Indem die Subsumtionsrüge (Z 10) die eben wiedergegebenen Urteilskonstatierungen negiert, verfehlt sie eine prozessordnungsgemäße Darstellung.
Die verspätete Anzeigeerstattung des Tatopfers wurde der Mängelrüge (Z 5) zuwider logisch und empirisch einwandfrei damit erklärt, dass es sich aus Furcht vor neuerlicher Heimeinweisung erst dann seiner Mutter anvertraute, als ihr diese insistierend die schlechten schulischen Leistungen vorwarf (US 6).
Mit Blick auf das konstatierte Naheverhältnis zwischen elfeinhalbjährigem Kind und ehemaligem Stiefvater, das - nach einschlägigem Missbrauch - wieder Vertrauen zu diesem gefasst und ihn öfters im abgeschlossenen Bereich seiner Wohnung aufgesucht hatte, wobei es vorher von ihm abgeholt worden war (US 5), bedurfte das als "zweifellos" vorliegend erachtete (US 10) Aufsichtsverhältnis keiner näheren Begründung.
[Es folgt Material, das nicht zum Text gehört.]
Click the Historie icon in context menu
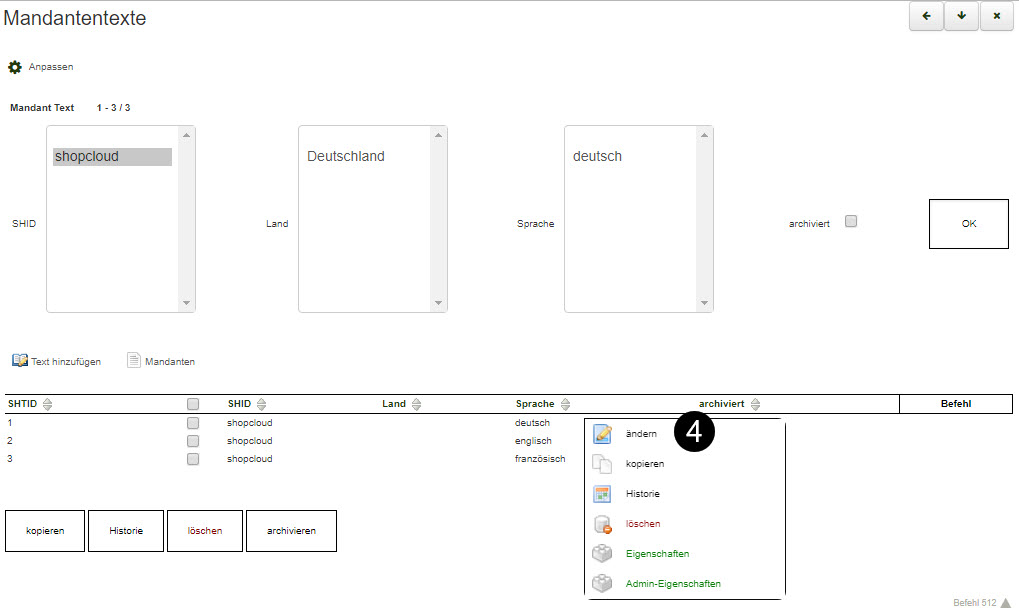Screen dimensions: 1019x616 (x=602, y=494)
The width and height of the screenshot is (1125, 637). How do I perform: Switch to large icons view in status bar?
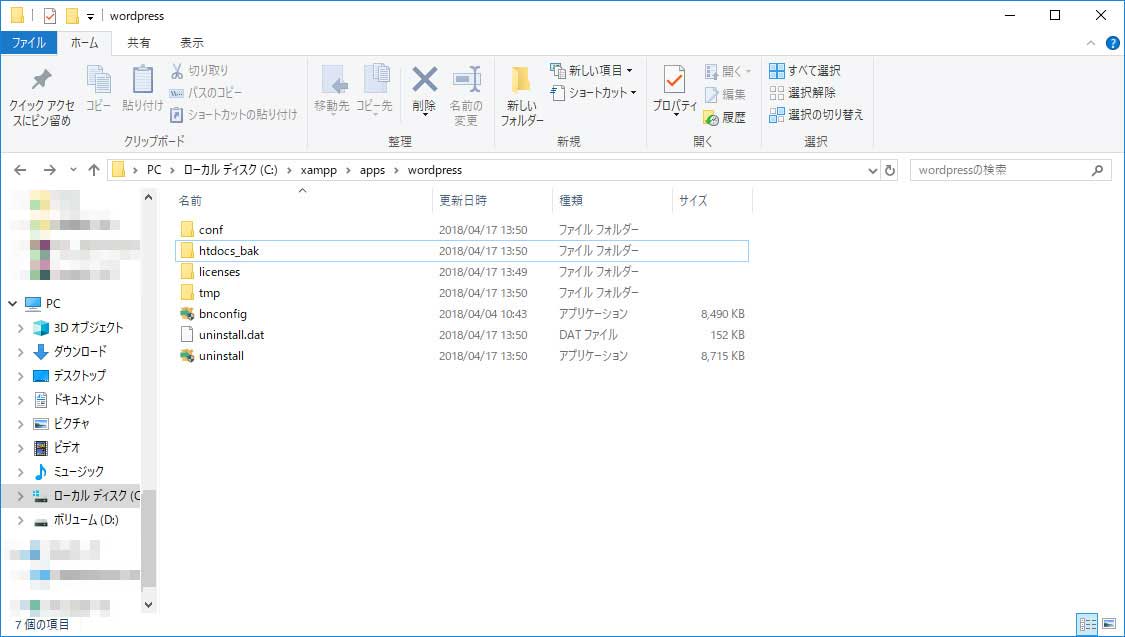[1109, 624]
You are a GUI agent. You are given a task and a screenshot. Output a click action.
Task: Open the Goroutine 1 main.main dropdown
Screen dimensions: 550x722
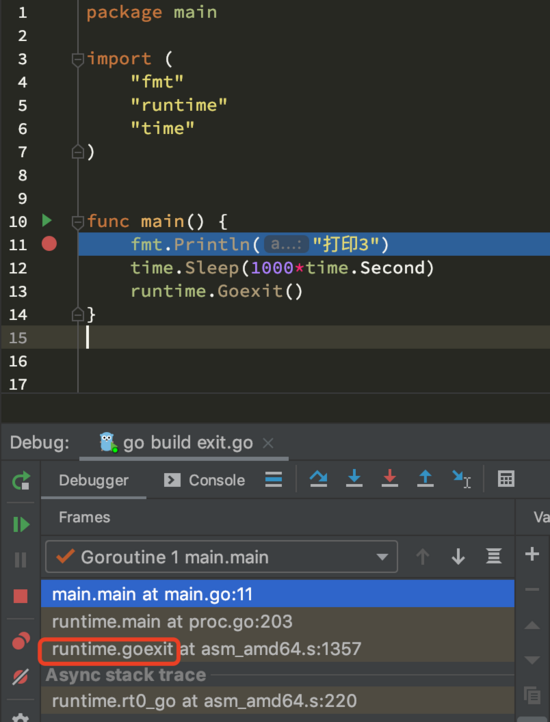point(221,557)
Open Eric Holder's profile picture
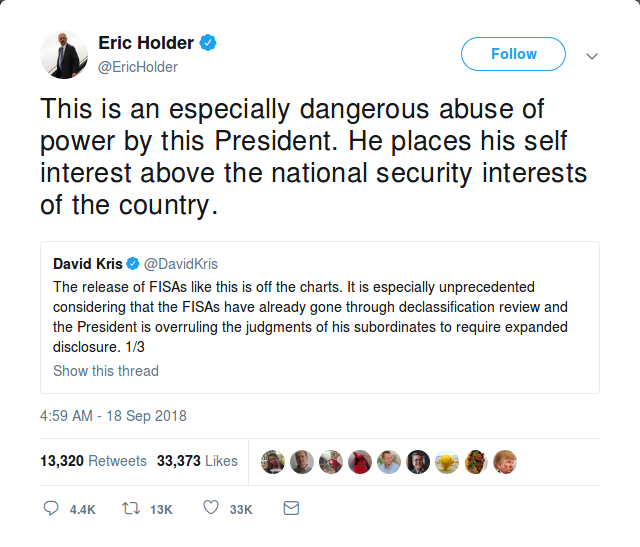The image size is (640, 547). click(x=64, y=55)
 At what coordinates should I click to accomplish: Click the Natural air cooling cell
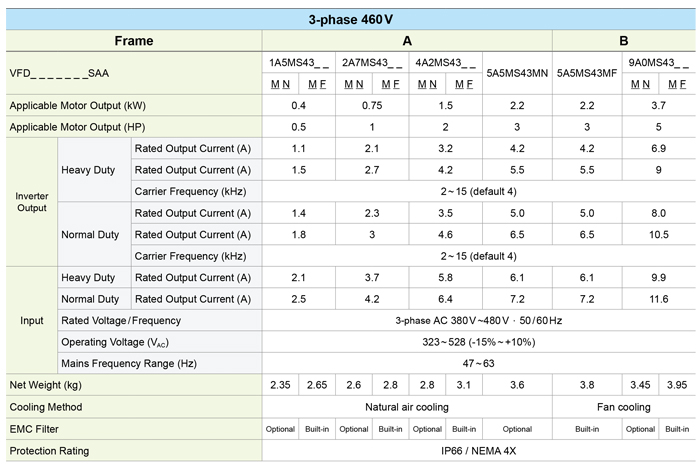click(407, 407)

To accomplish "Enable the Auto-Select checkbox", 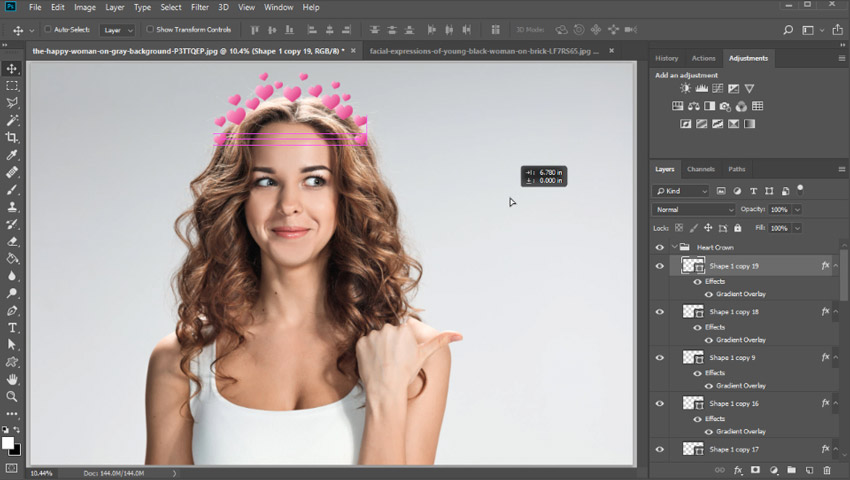I will (48, 30).
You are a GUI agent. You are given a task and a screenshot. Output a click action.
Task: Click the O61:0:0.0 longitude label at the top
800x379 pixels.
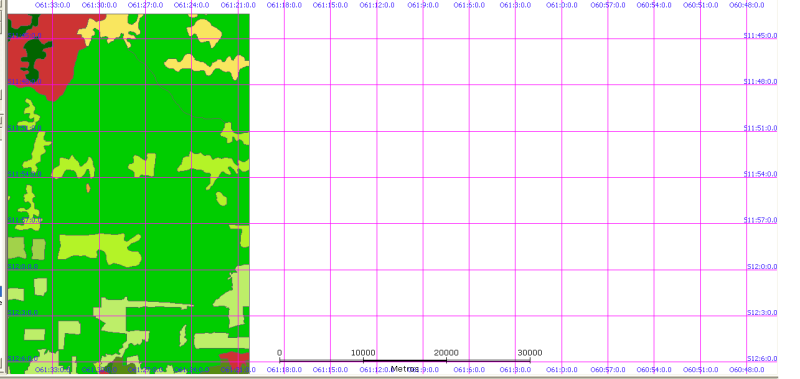click(562, 5)
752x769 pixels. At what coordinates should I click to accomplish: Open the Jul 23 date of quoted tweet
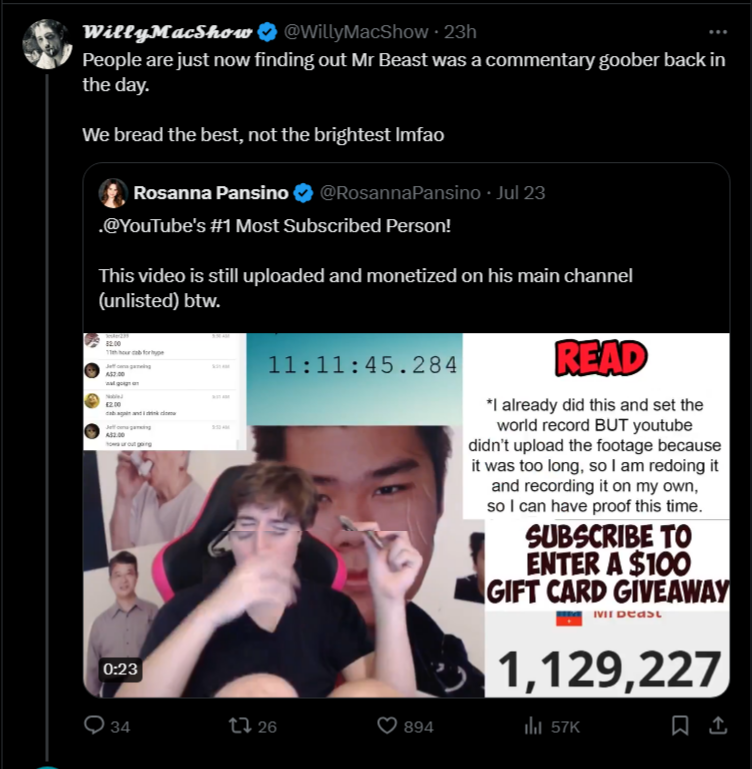click(520, 193)
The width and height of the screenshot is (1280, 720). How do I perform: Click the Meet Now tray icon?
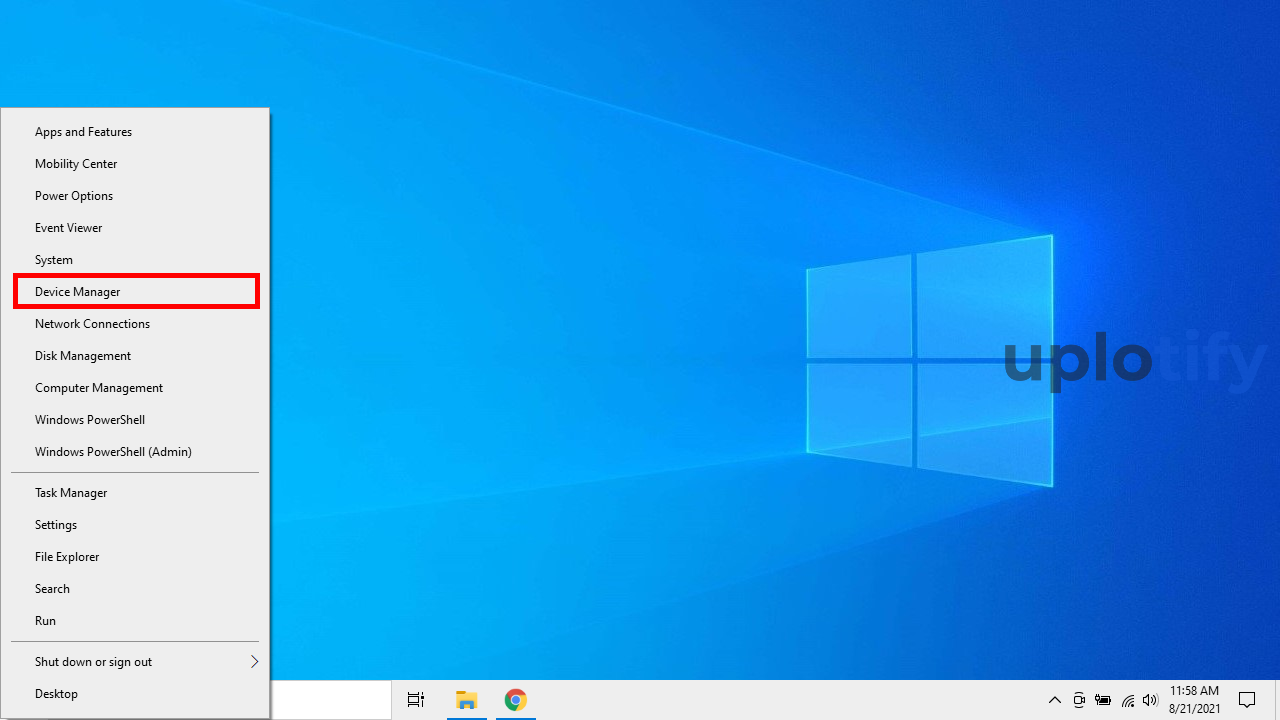click(x=1079, y=700)
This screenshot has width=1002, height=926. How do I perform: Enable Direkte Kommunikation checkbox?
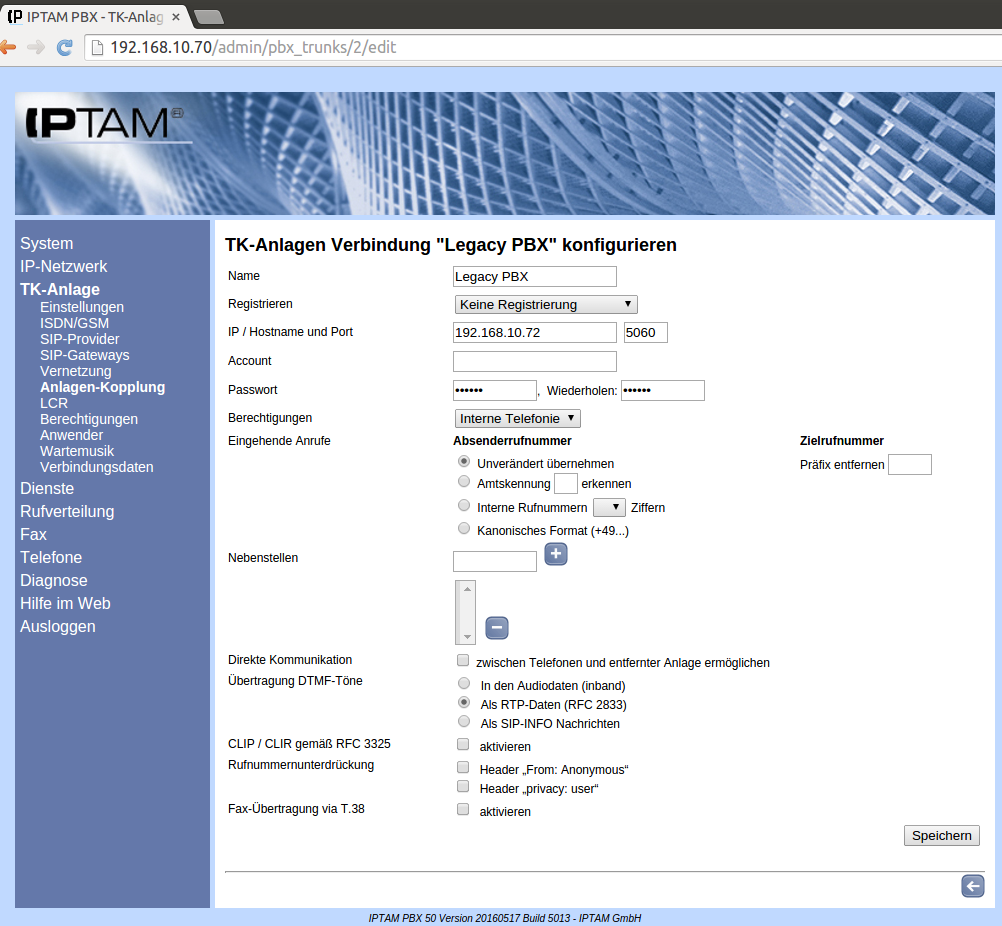[x=463, y=661]
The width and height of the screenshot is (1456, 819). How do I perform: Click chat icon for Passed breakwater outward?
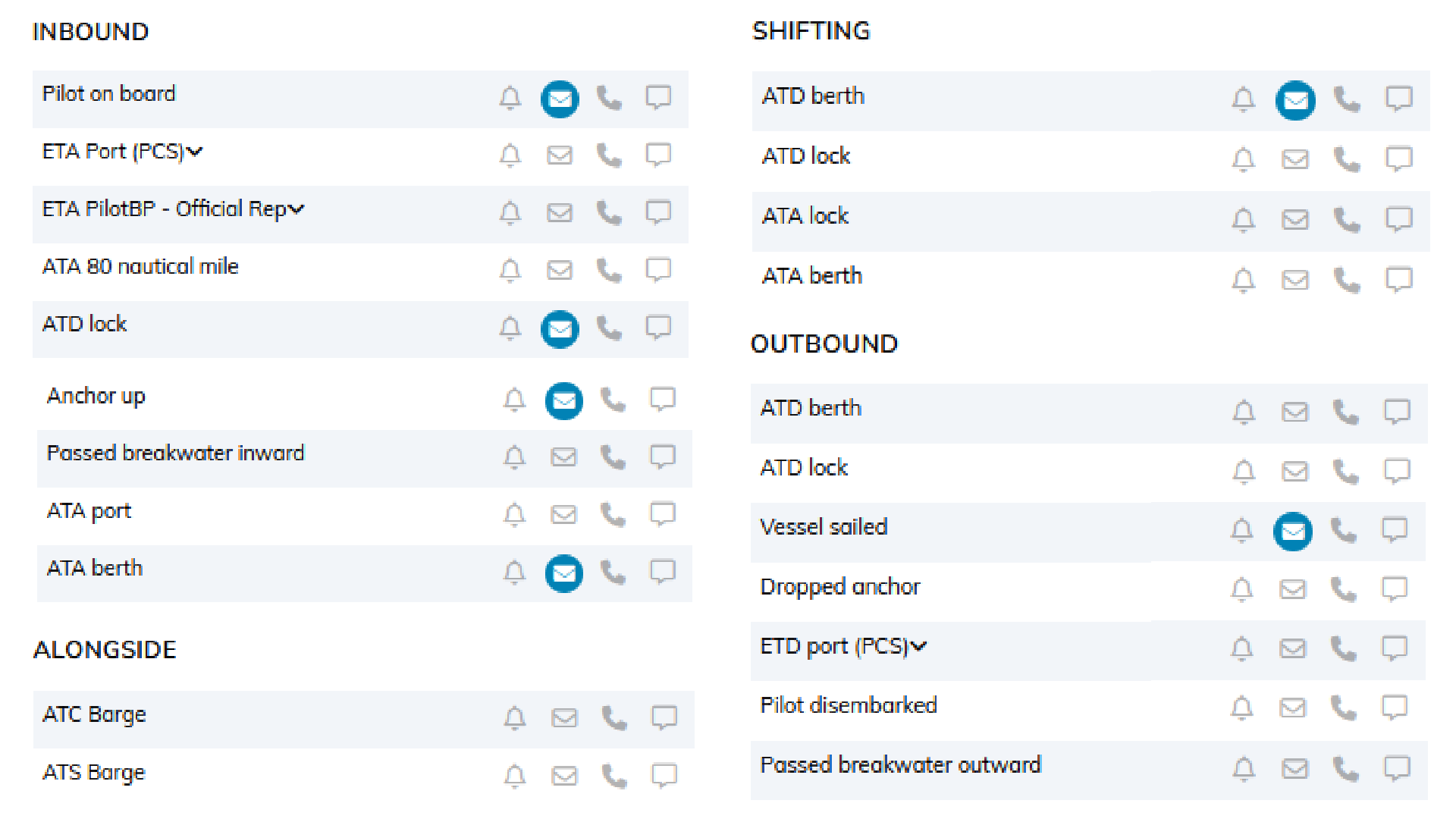tap(1397, 767)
Die Nichtigkeitsbeschwerde war daher schon bei einer nichtöffentlichen Beratung sofort zurückzuweisen (§ 285d Abs 1 StPO). Gleiches gilt für die angemeldete, im kollegialgerichtlichen Verfahren nicht vorgesehene Berufung wegen Schuld.
Über jene wegen Strafe wird das Oberlandesgericht Wien zu befinden haben (§ 285i StPO).
Die Kostenentscheidung ist in § 390a StPO begründet.